(Pixel coordinate grounding data)
..........
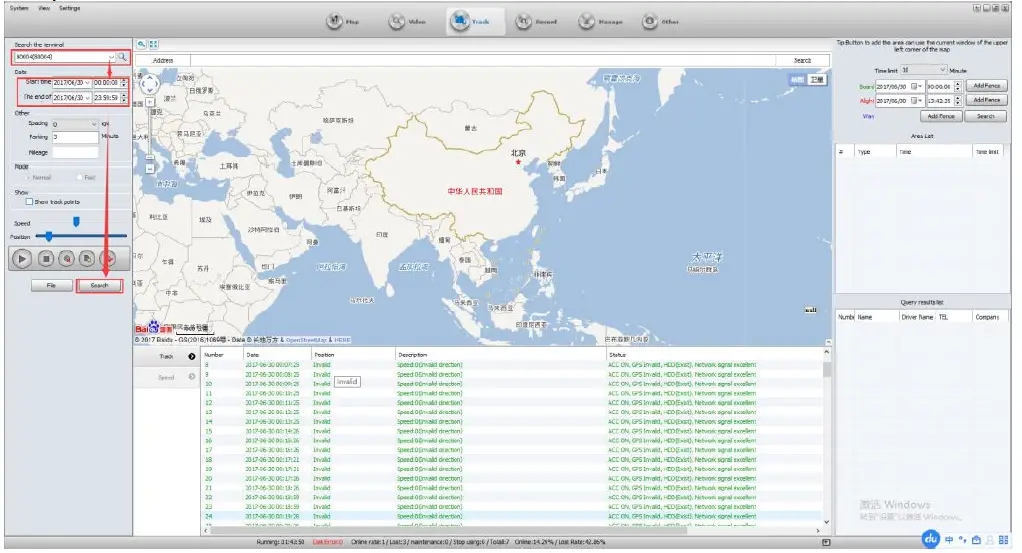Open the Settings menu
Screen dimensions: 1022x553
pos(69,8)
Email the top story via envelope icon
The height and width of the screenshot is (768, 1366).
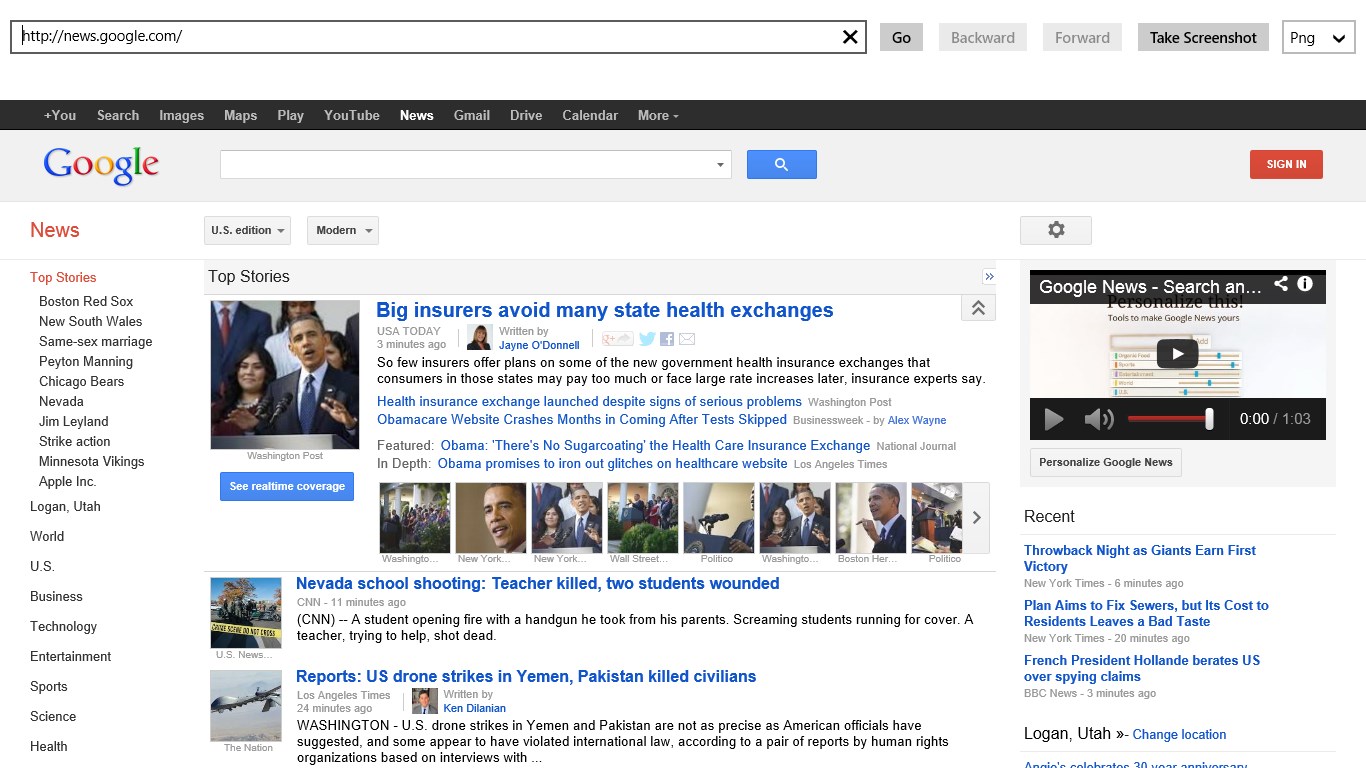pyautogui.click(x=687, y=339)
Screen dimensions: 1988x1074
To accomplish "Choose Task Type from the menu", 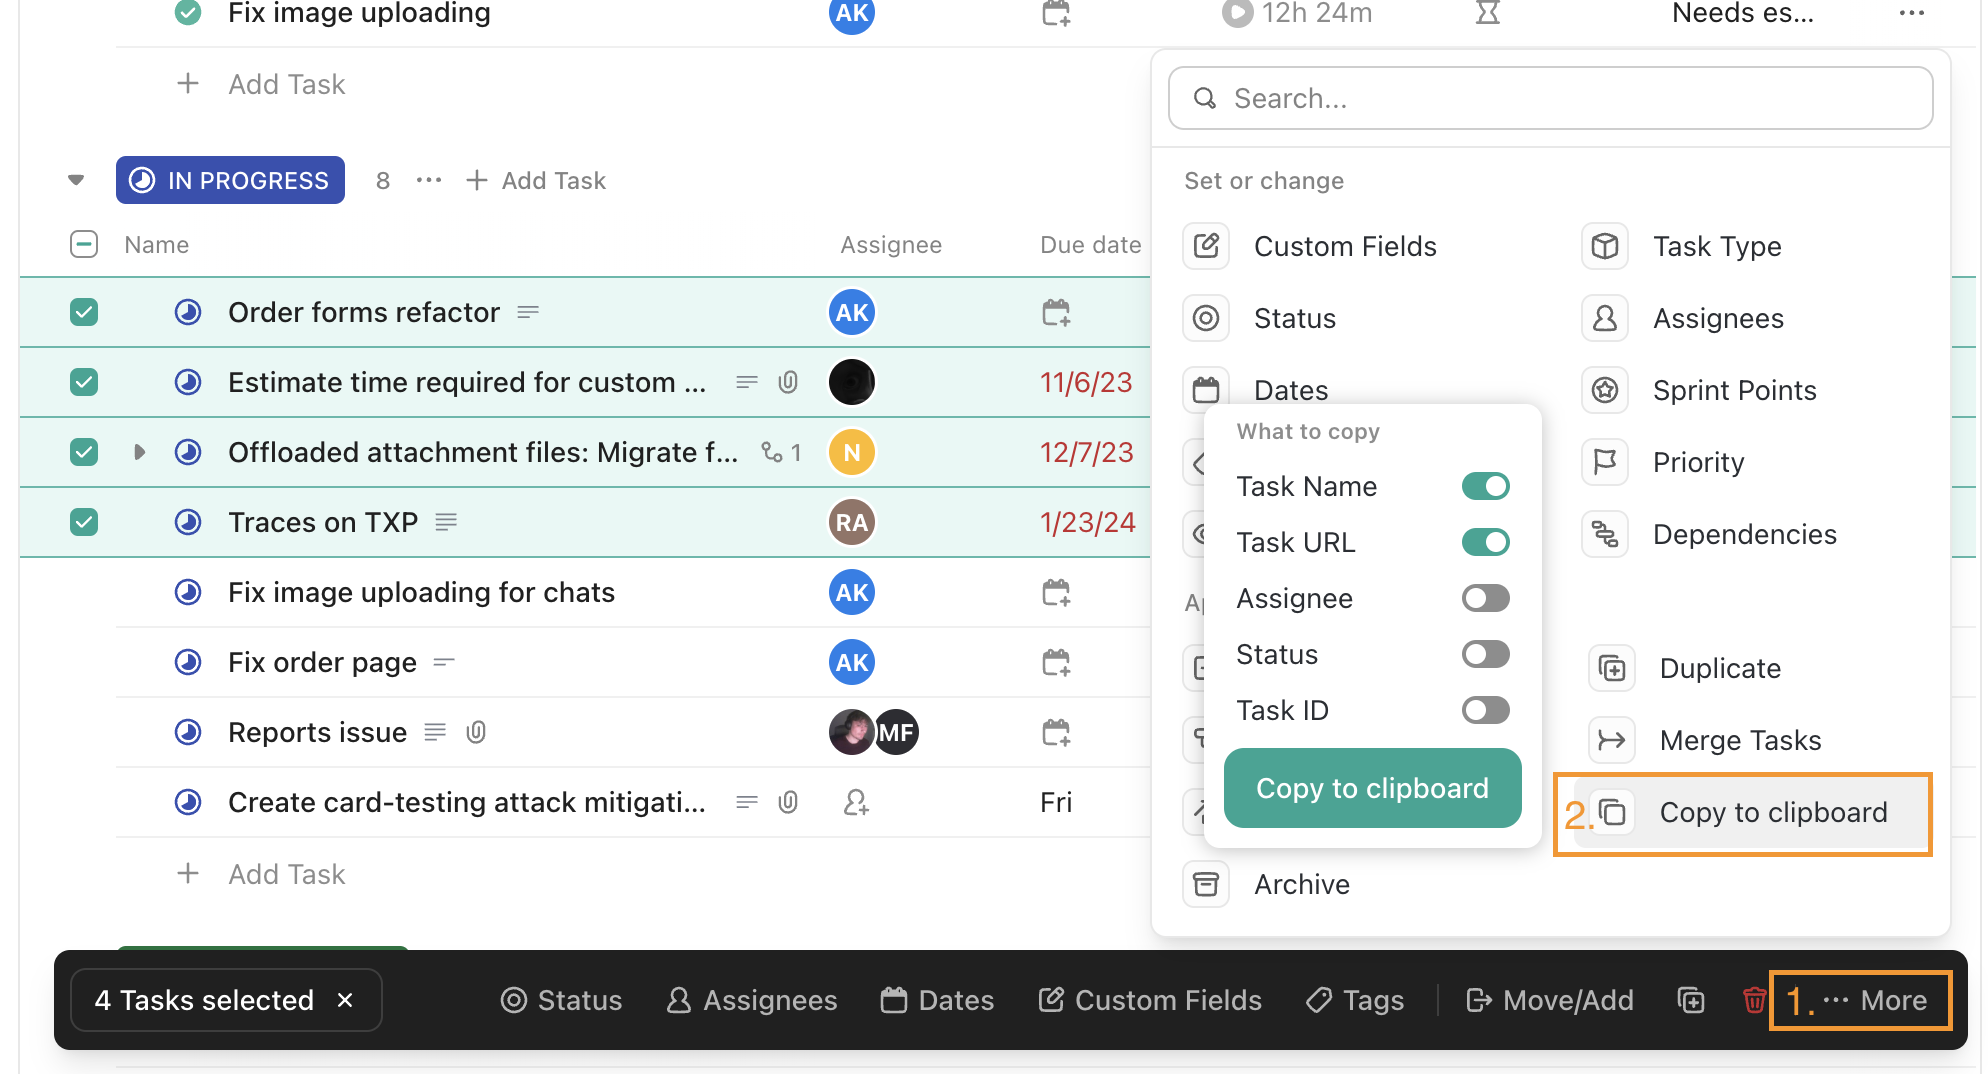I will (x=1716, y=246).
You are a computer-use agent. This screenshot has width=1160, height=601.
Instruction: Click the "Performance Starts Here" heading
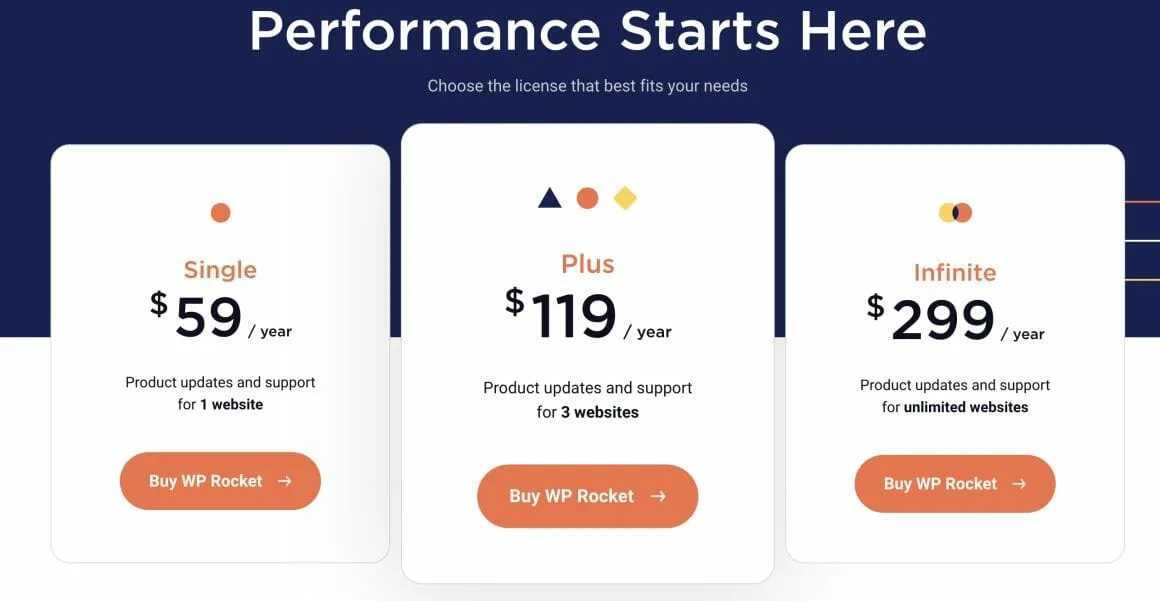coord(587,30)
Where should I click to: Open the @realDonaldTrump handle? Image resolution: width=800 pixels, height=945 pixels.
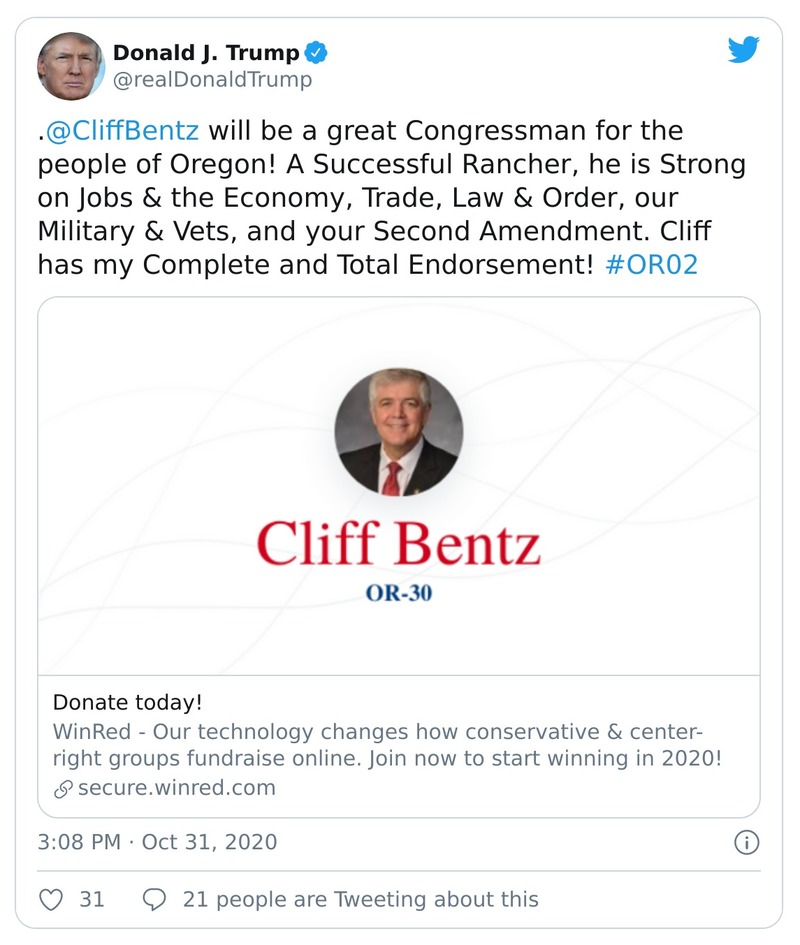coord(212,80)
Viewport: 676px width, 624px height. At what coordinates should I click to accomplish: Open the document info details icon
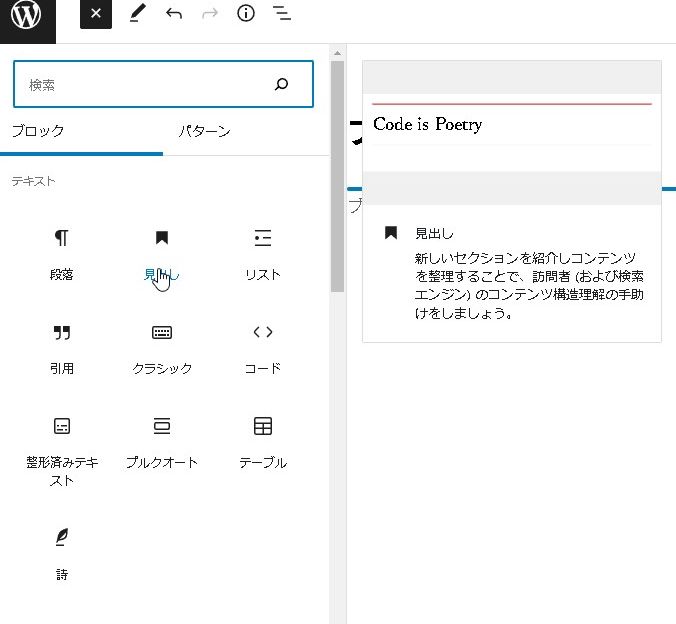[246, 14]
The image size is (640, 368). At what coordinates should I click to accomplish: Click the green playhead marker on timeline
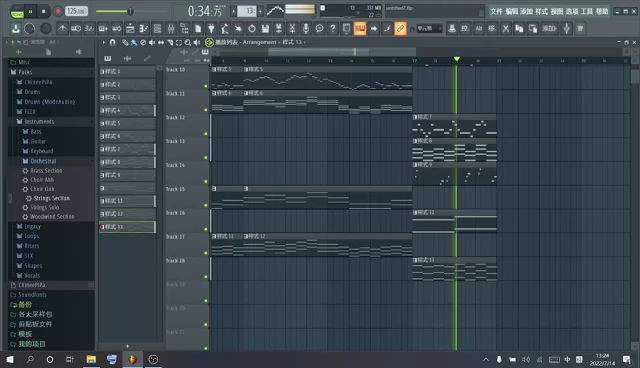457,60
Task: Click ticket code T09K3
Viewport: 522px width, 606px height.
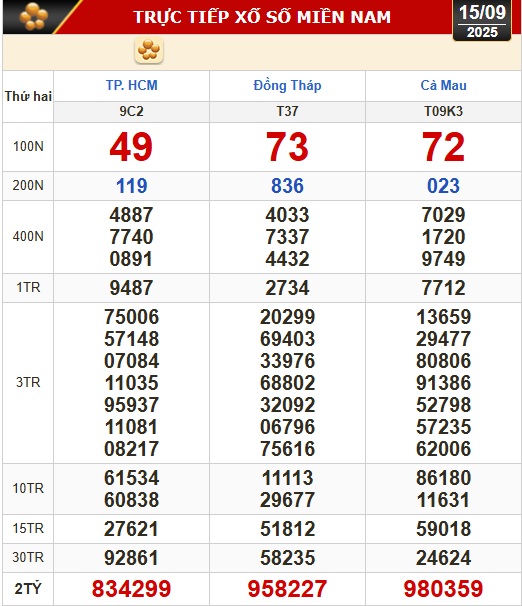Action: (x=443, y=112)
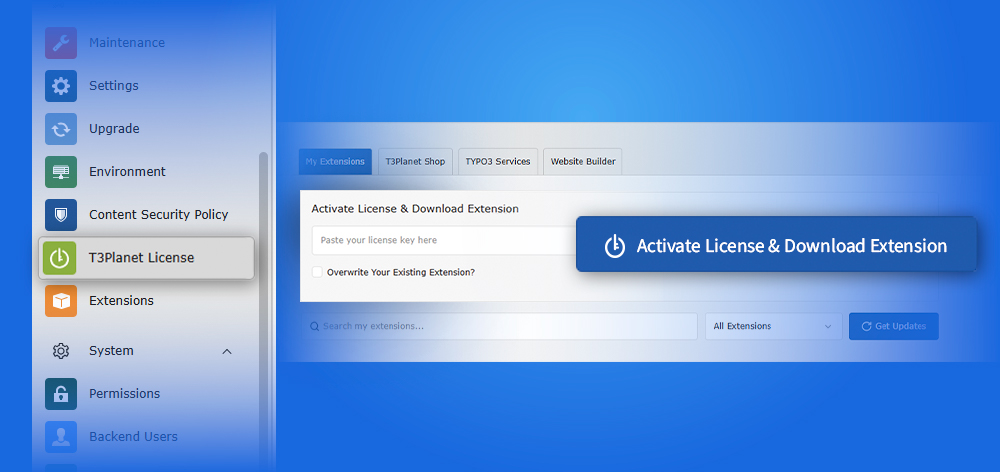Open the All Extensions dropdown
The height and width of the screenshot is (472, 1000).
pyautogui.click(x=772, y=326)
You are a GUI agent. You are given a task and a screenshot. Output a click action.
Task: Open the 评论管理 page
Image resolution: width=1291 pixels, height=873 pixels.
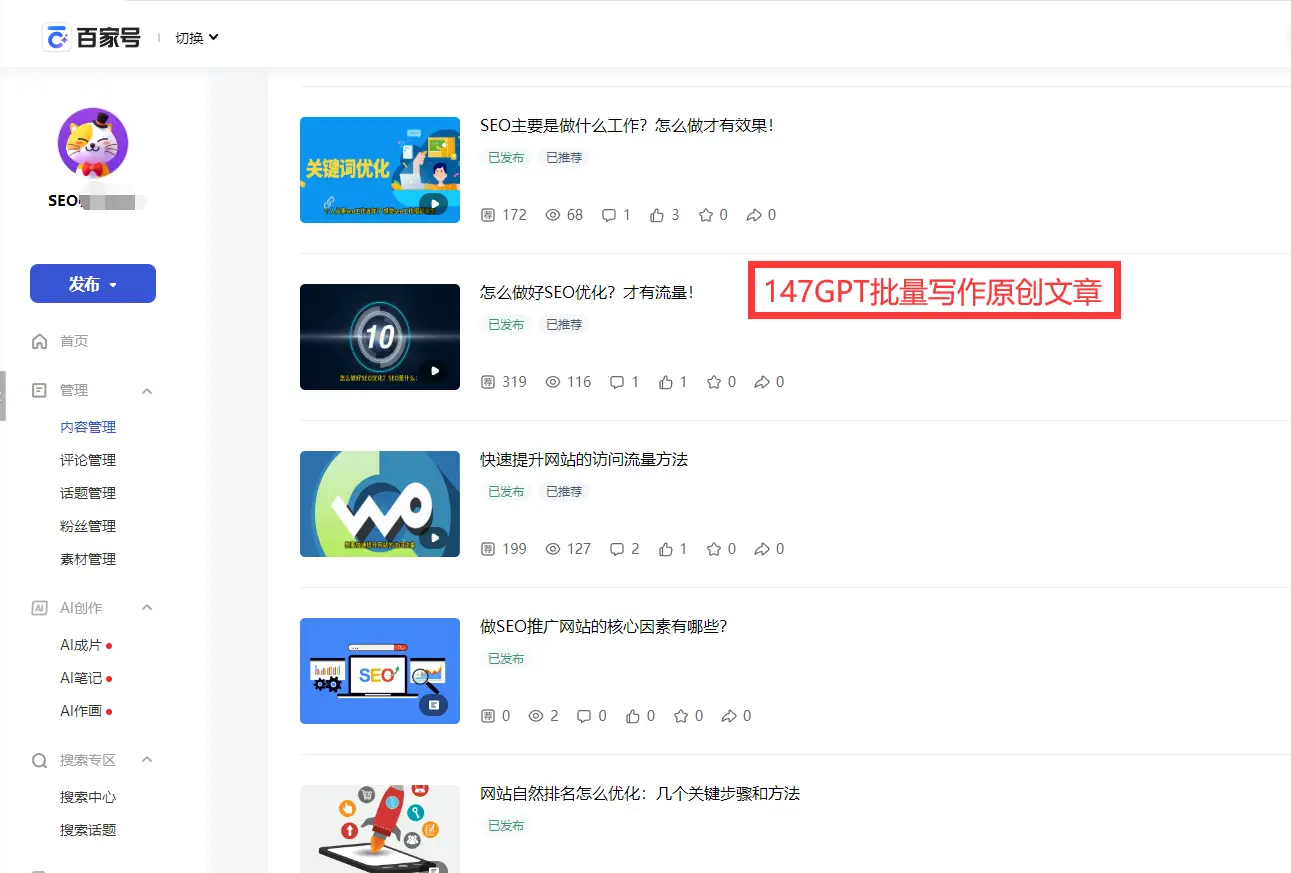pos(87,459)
..........
WHAT IS BEING ASKED: The answer must be every line of the data that contains the word "agent".

TASK OUTPUT:
You are a computer-use agent. This screenshot has width=1160, height=601.
You are a GUI agent. You are given a task and a screenshot. Output a click action.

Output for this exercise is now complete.